-->
The Episcopal Diocese of Bethlehem

Diocesan Life Columns

Bishop Paul V. Marshall

Bishop Paul's writes a monthly column for the Diocesan Newspaper, Diocesan Life, edited by Communication Minister, Bill Lewellis.    For more features from the life of our diocese, check Diocesanlife....ONLINE; and Bethlehem News.


We Need To Speak Words That Liberate
Bishop Paul V. Marshall
Diocesan Life, April 1999

I have a friend who freezes up completely when it comes to saying yes or no on issues of faith or morality. He grew up in a time when religious leaders reacted to new ideas and freedoms by tightening restrictions on what could be said, done or thought. The only way he could live was to reject religious thinking that was too organized or that tried to set standards for moral behavior. His own children have appeared on the scene as young adults largely undeveloped morally and spiritually because he is frightened of reproducing the repressive religion of his youth. How can we speak a liberating word of faith and morality without creating a new rigidity? One safeguard is suggested by an observation that has been haunting me: Faith is what you would die for; dogma is what you would kill for.

I have this friend who is paralyzed because of the carelessness of others. He walks and talks perfectly, but he freezes up completely when it comes to saying yes or no on issues of faith or morality.

He grew up in a time when religious leaders reacted to the explosion of new ideas and new freedoms in the general culture by tightening restrictions on what could be said, done or thought. The result was that the only way my friend could live in the in the last quarter of this century was to reject entirely religious thinking that was too organized or that tried to set standards for moral behavior.

Trying to make those decisions, even, when it is especially necessary, floods him with painful memories. He cannot bring himself to a place where he can draw boundaries.

His frustration is poorly disguised as being "open" or "non--judgmental." I see his anguish, however, even as he makes those claims. He does not want to hurt others as he was hurt, but ends up depriving others of his wisdom.

Actually, I have many friends who are like this man to one degree or another. Their suffering is real. They are deep and careful thinkers who are frightened of reproducing the repressive religion of their youth. As a result, their own children have appeared on the scene as young adults largely undeveloped morally and spiritually. We read every day about the suffering this situation produces.

There has been a good side to this paralysis. My friend and people like him keep the doors open in many expressions of Judaism and Christianity to new thinking and to the very old thinking of other spiritual traditions. We have a better idea of what is generally religious and what the distinctive insights of our own faith traditions may be. Religious leaders have as a result often gotten better at listening, have had their perspectives broadened, and have been able to learn from as well as give to people whose experience would have been completely ignored by another generation.

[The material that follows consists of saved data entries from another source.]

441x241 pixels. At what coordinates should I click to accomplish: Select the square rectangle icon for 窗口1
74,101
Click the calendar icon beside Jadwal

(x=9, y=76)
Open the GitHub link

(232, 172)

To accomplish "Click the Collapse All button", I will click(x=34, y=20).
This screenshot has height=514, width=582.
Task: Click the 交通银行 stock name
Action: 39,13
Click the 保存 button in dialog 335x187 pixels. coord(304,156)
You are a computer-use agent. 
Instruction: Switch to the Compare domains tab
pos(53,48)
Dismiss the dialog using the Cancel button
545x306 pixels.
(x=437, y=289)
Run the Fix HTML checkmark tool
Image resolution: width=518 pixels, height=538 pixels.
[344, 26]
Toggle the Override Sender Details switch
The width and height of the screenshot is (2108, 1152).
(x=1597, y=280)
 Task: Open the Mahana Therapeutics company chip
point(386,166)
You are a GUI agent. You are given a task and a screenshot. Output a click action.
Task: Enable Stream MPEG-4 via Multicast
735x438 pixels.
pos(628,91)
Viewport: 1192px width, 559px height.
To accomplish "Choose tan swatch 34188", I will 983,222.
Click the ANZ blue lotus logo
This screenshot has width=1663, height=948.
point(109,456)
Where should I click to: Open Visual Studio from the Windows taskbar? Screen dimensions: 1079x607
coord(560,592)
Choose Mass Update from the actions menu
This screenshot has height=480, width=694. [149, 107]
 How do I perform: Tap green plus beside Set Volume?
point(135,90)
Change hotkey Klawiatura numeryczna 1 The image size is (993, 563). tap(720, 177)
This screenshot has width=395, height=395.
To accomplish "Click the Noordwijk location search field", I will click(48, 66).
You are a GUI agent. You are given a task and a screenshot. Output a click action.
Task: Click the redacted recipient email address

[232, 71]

I once asked a professor if some religious practices and attitudes that people were busily stripping away from my own tradition had not in fact been very helpful in their day. He shot me one of the meanest looks I have ever received and said curtly, "This is not the century to ask that question."

So twenty years later I find myself joining the line of all those who have tasks for American religion in the century about to start. For the sake of those who have grown up with little or no moorings, it is time now to gather what we have learned from many voices and teach religion in a way that the great mass of people who were not Religious Studies majors can put to work in their lives. It is time to speak again, and to speak clearly and definitely.

But how do we do this without creating a new rigidity, without creating more paralytics in a generation or so? One safeguard is suggested by an observation that has been haunting me for some time now. A wag once observed, in summing up the history of all religions, that "Faith is what you would die for; dogma is what you would kill for." Certainly, this statement is an exaggeration, but there is enough truth in it to lie heavily on my mind.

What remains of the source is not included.